* Private investor scenario includes significant share issue
* Also includes subordinated debt transactions
* Aims to simplify capital base and reduce credit risks
* Says no certainty restructuring plan is feasible
* Shares up 7 pct (Recasts, adds detail, background, shares)
AMSTERDAM, Jan 28 (Reuters) - Dutch banking and insurance group SNS Reaal may issue a significant amount of shares to private investors and reorganise its debts, aiming to cope with property finance losses and strengthen its capital base.
There was no certainty the restructuring plan was feasible, SNS Reaal, the Netherlands’ fourth-largest bank, said in a statement on Monday.
SNS Reaal, which received 750 million euros ($1 billion) of state aid in 2008 at the height of the financial crisis, is expected to require a second state bailout because of losses at its property unit and is due to come up with a restructuring plan next month when it reports earnings.

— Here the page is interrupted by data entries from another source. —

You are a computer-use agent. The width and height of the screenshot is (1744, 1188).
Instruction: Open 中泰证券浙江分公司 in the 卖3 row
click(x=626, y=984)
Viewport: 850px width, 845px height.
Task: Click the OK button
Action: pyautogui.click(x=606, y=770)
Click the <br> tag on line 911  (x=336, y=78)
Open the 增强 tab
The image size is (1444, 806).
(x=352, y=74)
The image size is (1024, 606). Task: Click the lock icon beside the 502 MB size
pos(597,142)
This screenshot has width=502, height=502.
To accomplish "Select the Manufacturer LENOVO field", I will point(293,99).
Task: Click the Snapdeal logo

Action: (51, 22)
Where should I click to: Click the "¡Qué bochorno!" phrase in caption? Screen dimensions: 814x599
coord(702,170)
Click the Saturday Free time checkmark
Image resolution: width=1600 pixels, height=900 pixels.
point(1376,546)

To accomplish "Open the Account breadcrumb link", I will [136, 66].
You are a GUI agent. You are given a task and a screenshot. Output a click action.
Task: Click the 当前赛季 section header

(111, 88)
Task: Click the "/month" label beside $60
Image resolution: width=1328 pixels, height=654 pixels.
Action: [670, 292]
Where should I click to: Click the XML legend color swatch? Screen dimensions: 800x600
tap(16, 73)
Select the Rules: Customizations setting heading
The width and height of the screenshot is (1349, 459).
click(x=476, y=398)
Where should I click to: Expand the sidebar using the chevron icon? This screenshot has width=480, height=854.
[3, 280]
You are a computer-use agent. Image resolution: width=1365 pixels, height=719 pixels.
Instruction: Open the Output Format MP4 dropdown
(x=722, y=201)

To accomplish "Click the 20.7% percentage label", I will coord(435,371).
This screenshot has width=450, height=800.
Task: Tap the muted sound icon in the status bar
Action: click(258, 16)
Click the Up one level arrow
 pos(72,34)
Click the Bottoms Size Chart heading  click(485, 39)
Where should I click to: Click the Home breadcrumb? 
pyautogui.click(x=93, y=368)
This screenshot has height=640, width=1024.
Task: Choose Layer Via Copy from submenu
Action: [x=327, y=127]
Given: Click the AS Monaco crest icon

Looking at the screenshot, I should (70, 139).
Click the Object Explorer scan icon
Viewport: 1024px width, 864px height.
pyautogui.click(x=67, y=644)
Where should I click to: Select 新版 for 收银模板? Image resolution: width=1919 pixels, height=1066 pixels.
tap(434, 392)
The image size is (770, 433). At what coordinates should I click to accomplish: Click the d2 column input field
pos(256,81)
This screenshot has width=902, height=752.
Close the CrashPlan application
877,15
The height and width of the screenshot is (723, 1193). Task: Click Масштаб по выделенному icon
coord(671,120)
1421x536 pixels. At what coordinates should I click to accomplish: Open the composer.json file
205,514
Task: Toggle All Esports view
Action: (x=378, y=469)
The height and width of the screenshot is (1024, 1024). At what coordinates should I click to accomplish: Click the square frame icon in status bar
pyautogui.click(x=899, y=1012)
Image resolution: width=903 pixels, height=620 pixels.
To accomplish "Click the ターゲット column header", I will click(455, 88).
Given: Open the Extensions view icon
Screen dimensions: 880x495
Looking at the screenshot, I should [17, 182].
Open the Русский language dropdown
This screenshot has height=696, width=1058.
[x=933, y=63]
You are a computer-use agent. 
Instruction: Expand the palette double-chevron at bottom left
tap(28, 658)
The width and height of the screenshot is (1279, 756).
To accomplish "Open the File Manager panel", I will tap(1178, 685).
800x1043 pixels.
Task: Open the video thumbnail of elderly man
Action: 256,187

The company was looking at scenarios which would strengthen and simplify its capital base and reduce credit risks at its property finance operations, SNS Reaal said.
The property finance operations could be split off from the group, it said.
An SNS Reaal spokesman declined to say what kind of transaction was in consideration regarding its subordinated debt, but Dutch media have speculated its subordinated loans may have to be written down.
The company issued a profit warning last November, saying a restructuring would probably include a combination of measures, including the sale of assets, a limitation of property credit risks, the issuance of shares and the conversion of state aid securities into other shares.
SNS Reaal’s property finance exposure, including commercial real estate loans to small and medium-sized companies, stood at 9.8 billion euros at the end of September, of which 2.3 billion were non-performing.
It has booked more than 1.3 billion euros of net losses on its property loans since 2009.